You should always pay attention to the testers’ comments. Some information that you provide to the user can turn out to be unnecessary. For example, in Selleo, while building the application Parkero, which was created to help users find and book parking spaces, on one view we were able to get rid of several unnecessary inputs. It may sound like it's not that big of the deal, but it made the form much more clear and user-friendly.
After collecting feedback from your users
When your application already exists, you can gather the most significant feedback. Your app can finally be used by people that were going to use it in the first place - your users. The most meaningful input can be gained by making a testing session with a group comparable to your target clients. Watching how the users interact with your app can give you a lot to think about. Observe what your testers are clicking and check if the data they are looking for is where they expect it to be. The things your team thought to be obvious can be quite complicated to somebody who has not seen the app before. If you can’t organize a testing session, you can always make a survey and check how users feel about your product.
Sometimes you don’t even have to go looking for feedback that far. You can check ratings and browse comments in the app store. See if the app was what users were searching for or if they encountered any problems. Sometimes you can even find feature requests for the functionalities that are already in the app! Some features might have looked minor to you and were buried under things that were less important to the user.
Users can also write to your support team with issues they encountered. The people on the team should create a ticket for each problem. They ought to take notes not only on bugs but also on places in the app that are not simple enough to use.
While making other changes
Another great time to start thinking about the UX is when your application is in need of a code refactor. When spending time on improving the quality of code, your team can often spot some places that require adjustment to better the usability. Sometimes really small changes can make users' life much easier. If somebody is already working on some view in the app, why not kill two birds with one stone and give it more attention?
The topic of UX should also be brought up while making a redesign. You should not only focus on making your app look good, but also on making it more simple to use. Many users don't like changes, because they have to get used to them. But if the changes are good and make the work faster, your clients will be able to see why the improvements were necessary and they will appreciate them.

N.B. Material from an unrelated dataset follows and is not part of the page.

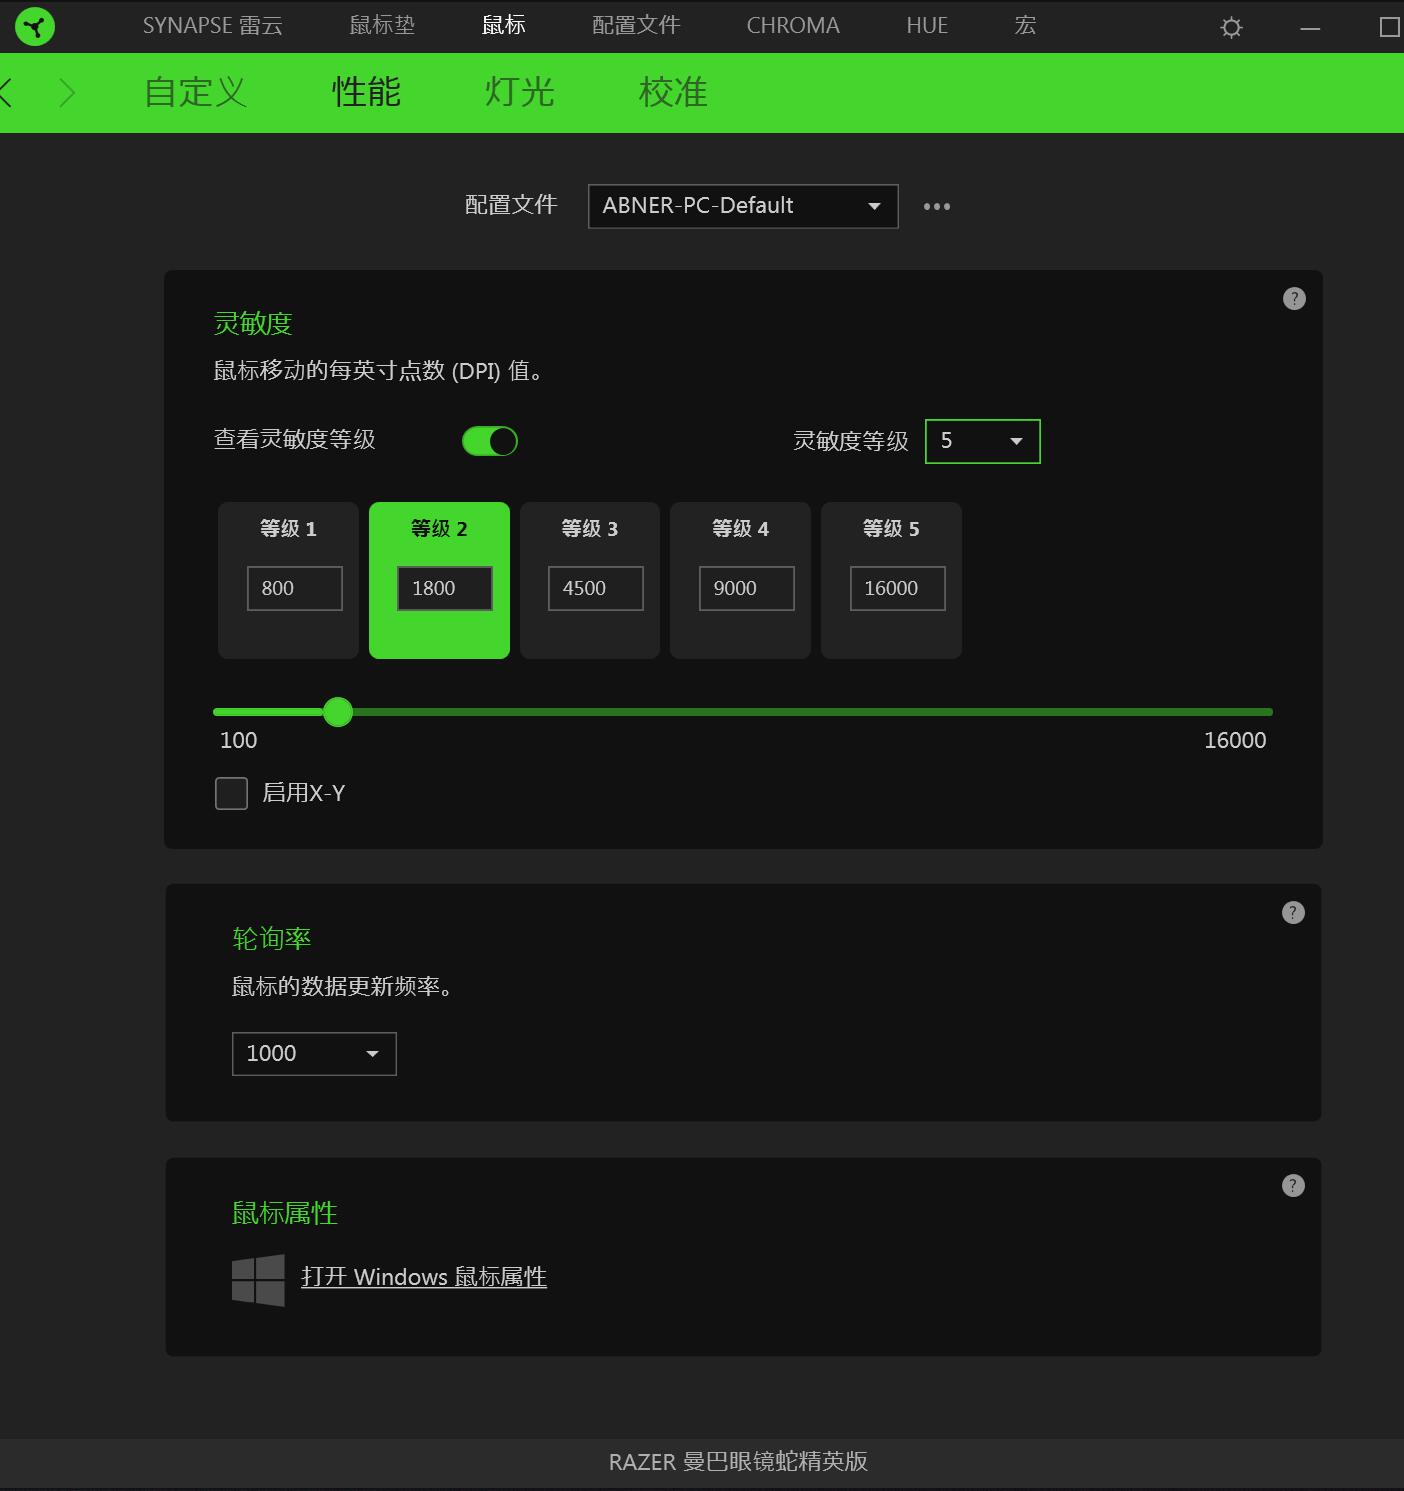
Task: Click the help icon in the 轮询率 panel
Action: click(x=1293, y=911)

So as we have learnt, we can think about UX optimization regardless of the stage of our application. Is there a time we shouldn't think about improving usability? Not really. We should always strive to improve the experience of our users. Competition on the market only increases with time and we should not be surprised when someone decides to change the tool they are using for some more convenient solution. Of course, the lack of funds can prevent us from making the changes needed. However, at the end of the day, we should remember that the UX is also saving us some money by giving us happier users.